Playing well and being in a good rhythm is one of the best feelings on the golf course. Having that momentum brought to a sudden halt by a slow group in front of you is one of the worst. If you’re like a lot of players, you’ve come out of a pause on the golf course feeling stale. It’s not uncommon for that first swing after the wait to be one of your worst of the day. Golf Digest Certified Fitness Trainer Jennifer Fleischer has a way to make sure that doesn’t happen. If perform these three moves while you wait, you won’t get stiff.

“These three drills are ideal because they mobilise and activate the key muscles we use in the swing,” says Fleischer, one of the 50 Best Golf-Fitness Trainers in America. “All you need is a golf club to do them.”

Club raises

Set up like you’re addressing a ball and hold your club with one hand on the grip and the other at the hosel. Hold the club out in front of you and feel like you’re pulling the club apart as you raise the club above your head.

“This exercise improves mobility in the shoulder joints and stability in the shoulder blades, both of which can help improve swing speed and control over the clubface through impact,” Fleischer says. “Because this move challenges you to stay in golf posture as you lift the club over your head, it also helps with maintaining posture throughout the swing.”

Five stretches you should do after every round

W turns

Get in your address position and hold the club with one hand on the grip and one on the hosel again. This time, bring the club up and over your head, resting the shaft along your upper back.
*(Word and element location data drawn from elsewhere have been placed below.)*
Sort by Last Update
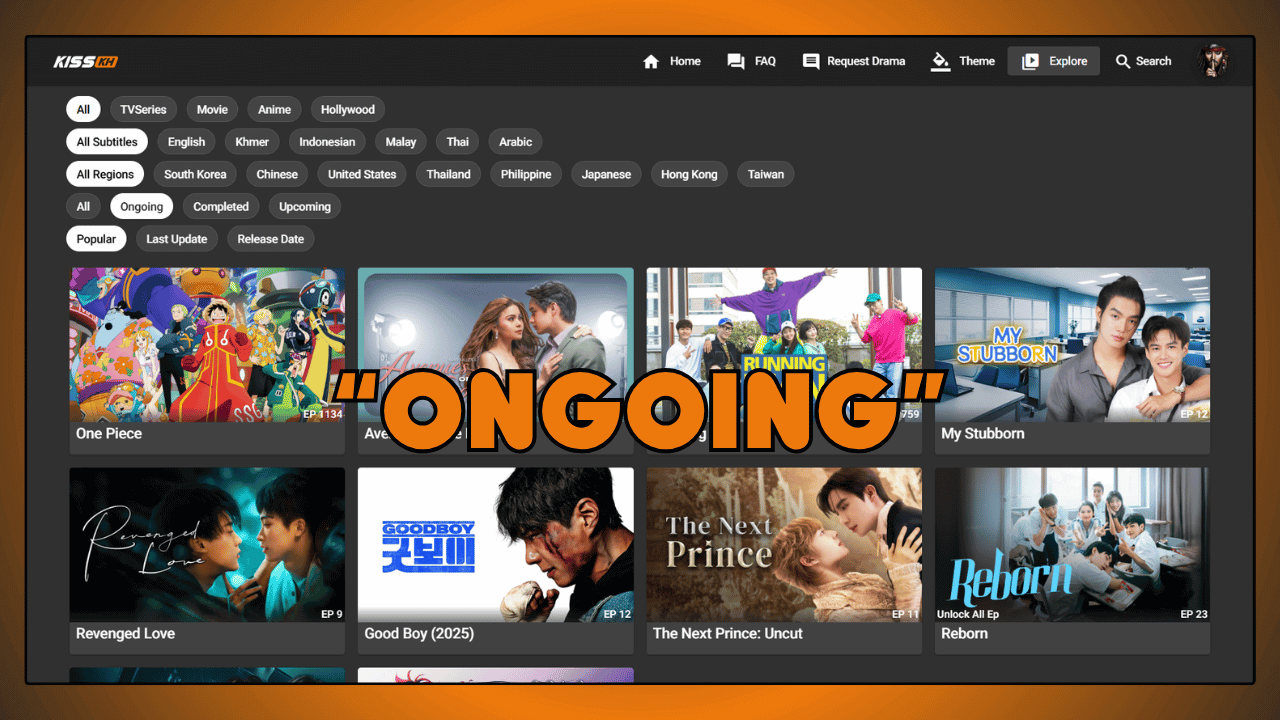This screenshot has width=1280, height=720. 176,239
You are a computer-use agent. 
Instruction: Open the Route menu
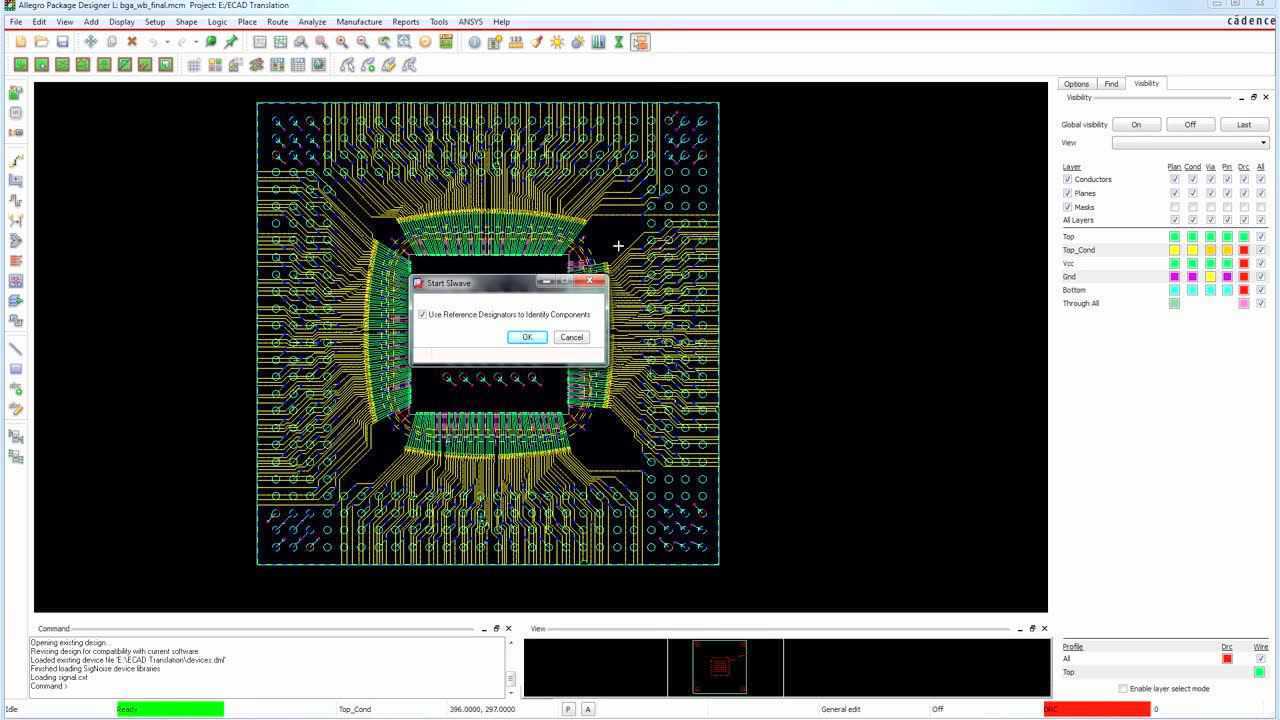coord(278,21)
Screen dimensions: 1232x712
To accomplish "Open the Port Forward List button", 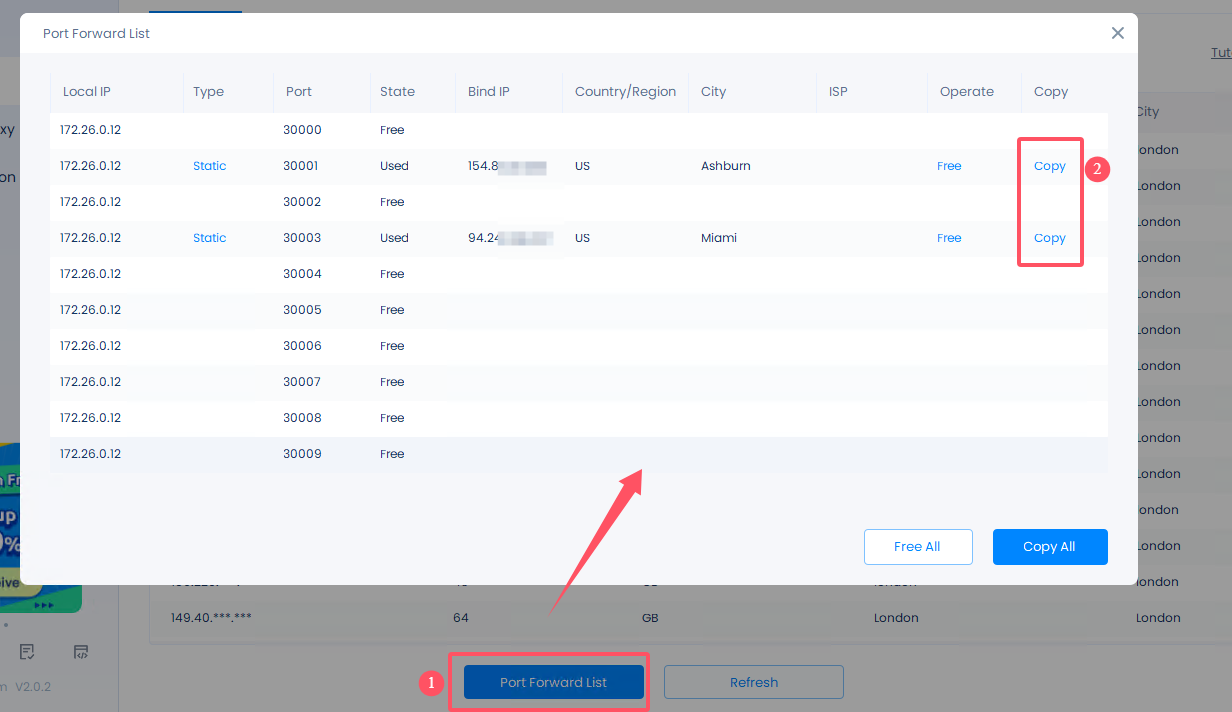I will 553,682.
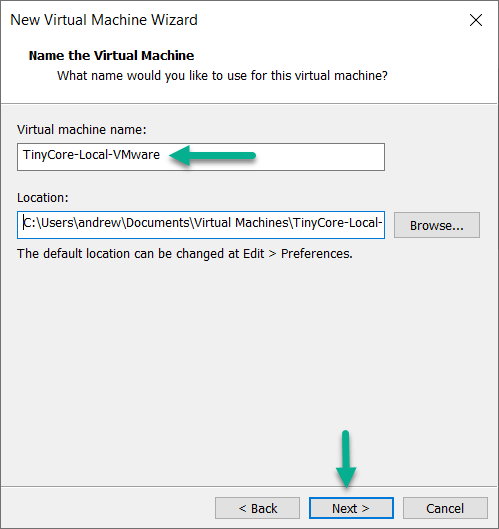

Your arms will make a W shape. Keep your lower body still while you turn your torso back and forth. After 30 seconds, let your hips turn with your torso.

“This dynamic movement is all about creating better rotation through the thoracic spine (or mid-back) and the hips,” Fleischer says. “Then transition into rotating your lower body with your upper body to improve your sequencing and enhance the fluidity of your swing.”

Clock taps

Stand in an athletic position and pick your right foot up off the ground. Use a golf club to stabilise yourself as you reach your right leg behind you to 6 o’clock. Return your foot to the centre, but don’t let it touch the ground. Then move your foot out to the side, to 3 o’clock, back to centre, then forward to 12 o’clock, back to centre, then across your body to 9 o’clock. Switch legs.

“When we start to fatigue, balance is one of the first areas to suffer,” Fleischer says. “These clock taps boost that single leg balance and at the same time, they improve mobility through your ankles and hips, helping to prevent common golf injuries in the feet, knees and low back over time. It won’t take long before you feel your glutes burning in this move, and we all know the glutes are one of the most important muscles in the swing when it comes to power.”